Locate each line in the data below that contains the word "should" with the same capitalization, and copy every such line.
* Start *
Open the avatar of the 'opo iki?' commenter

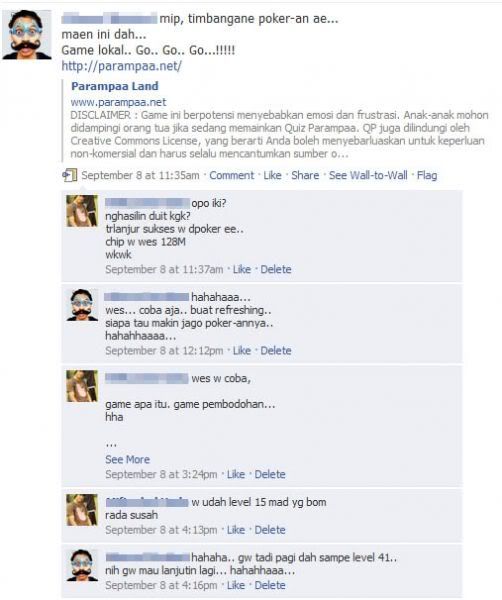tap(82, 211)
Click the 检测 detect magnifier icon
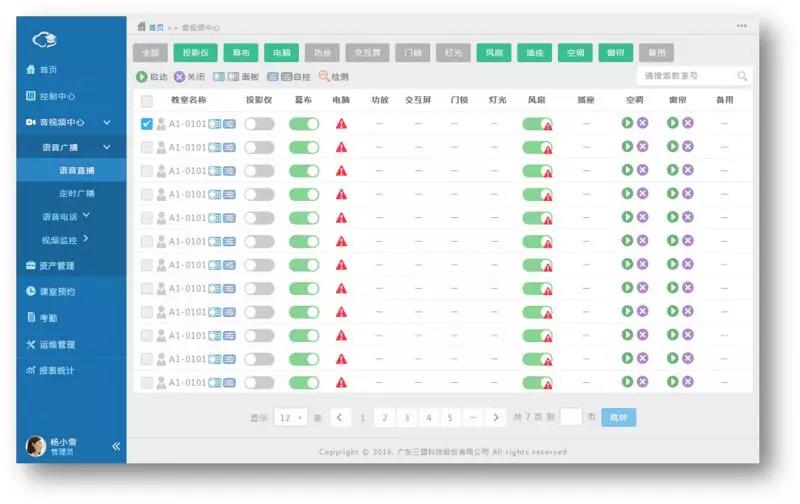 [x=324, y=76]
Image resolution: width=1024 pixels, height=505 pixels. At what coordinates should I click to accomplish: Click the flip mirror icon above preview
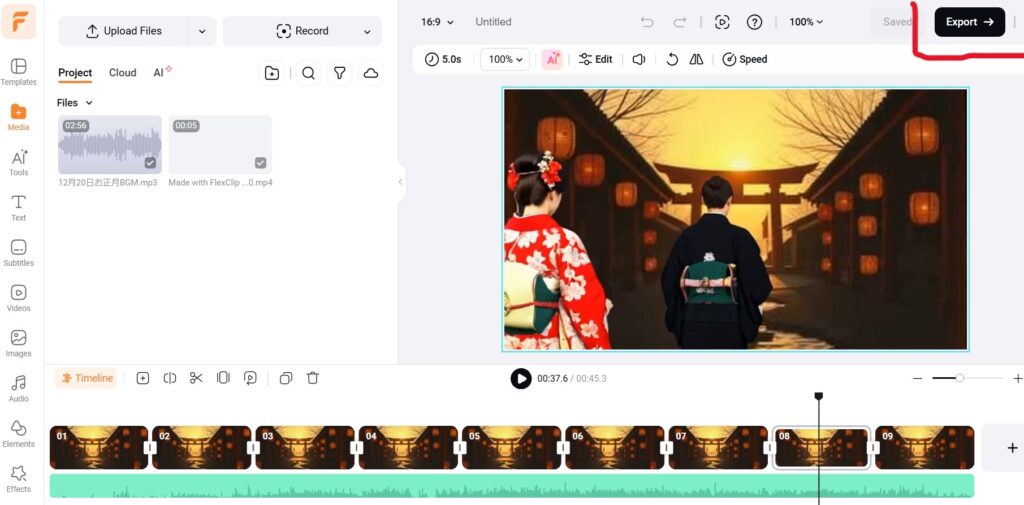(x=696, y=59)
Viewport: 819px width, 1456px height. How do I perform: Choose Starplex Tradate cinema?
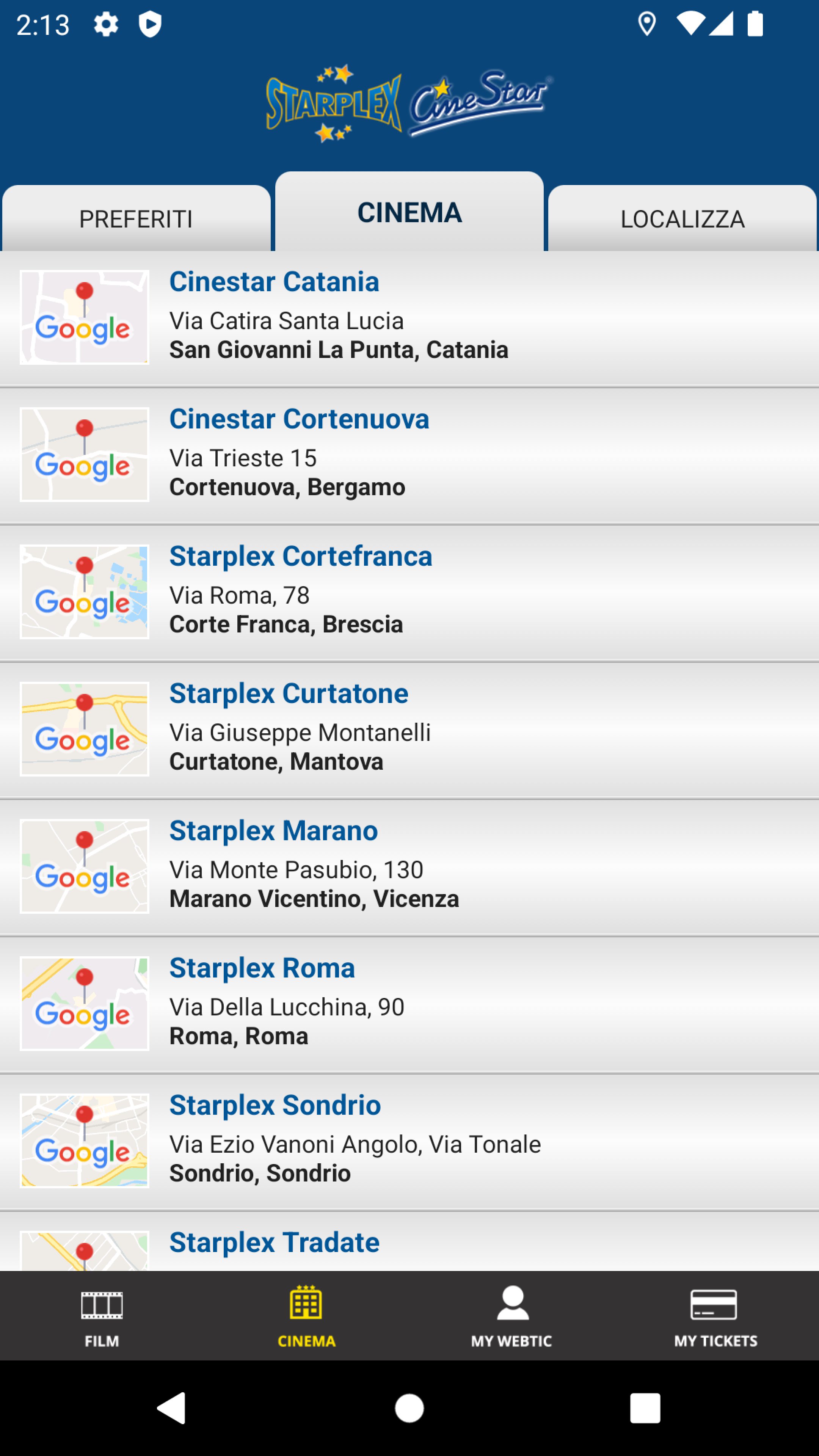(x=275, y=1243)
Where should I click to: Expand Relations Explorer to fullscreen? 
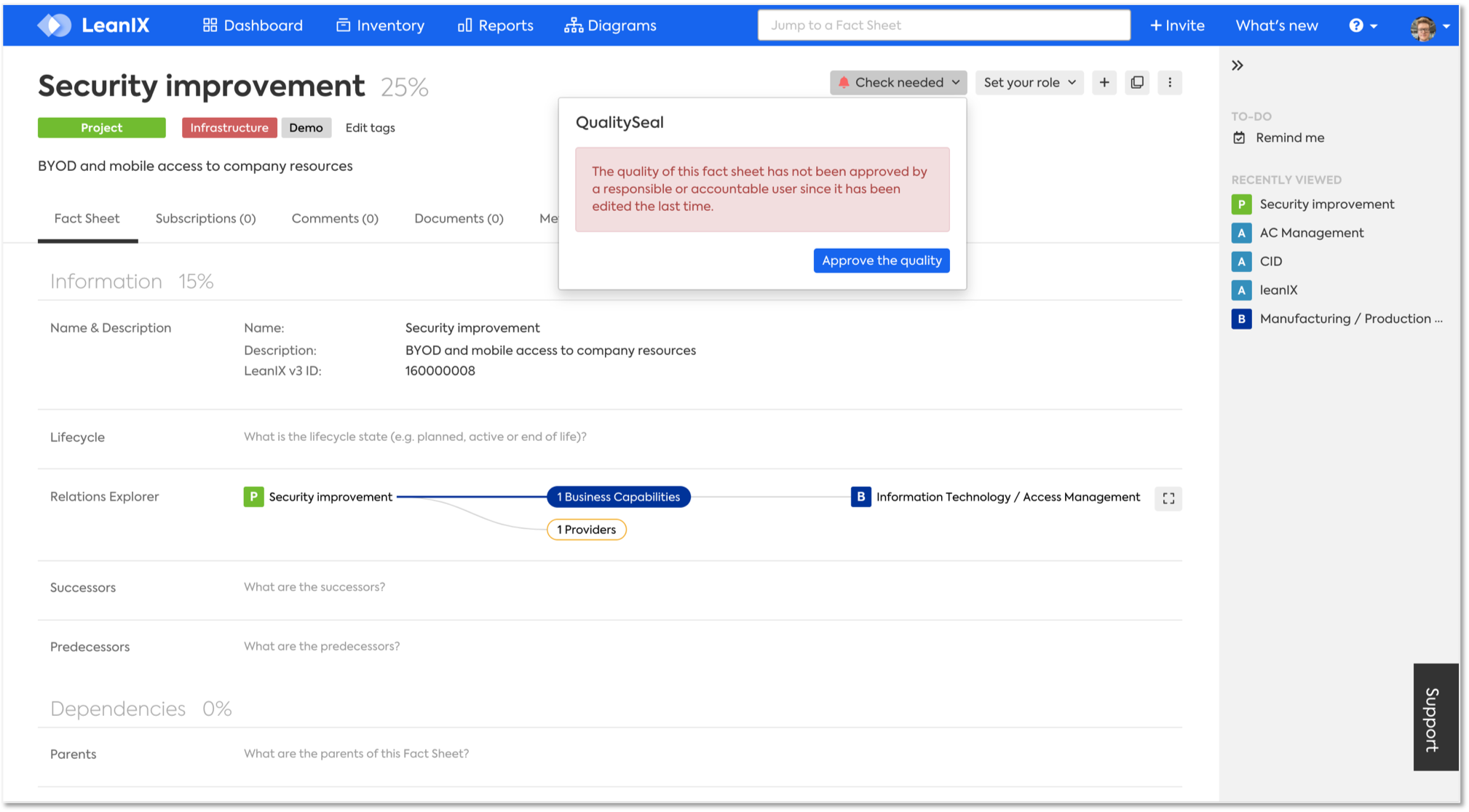tap(1168, 498)
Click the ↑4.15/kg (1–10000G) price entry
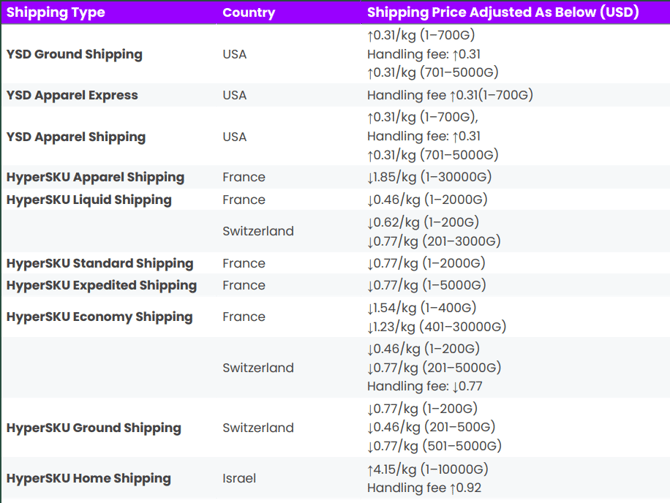The width and height of the screenshot is (670, 503). [428, 469]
* End *
SOLUTION TO THE PROBLEM →
Image resolution: width=1024 pixels, height=505 pixels. At what coordinates should I click to accomplish: Click the flip mirror icon above preview
Where should I click to: Expand Relations Explorer to fullscreen? 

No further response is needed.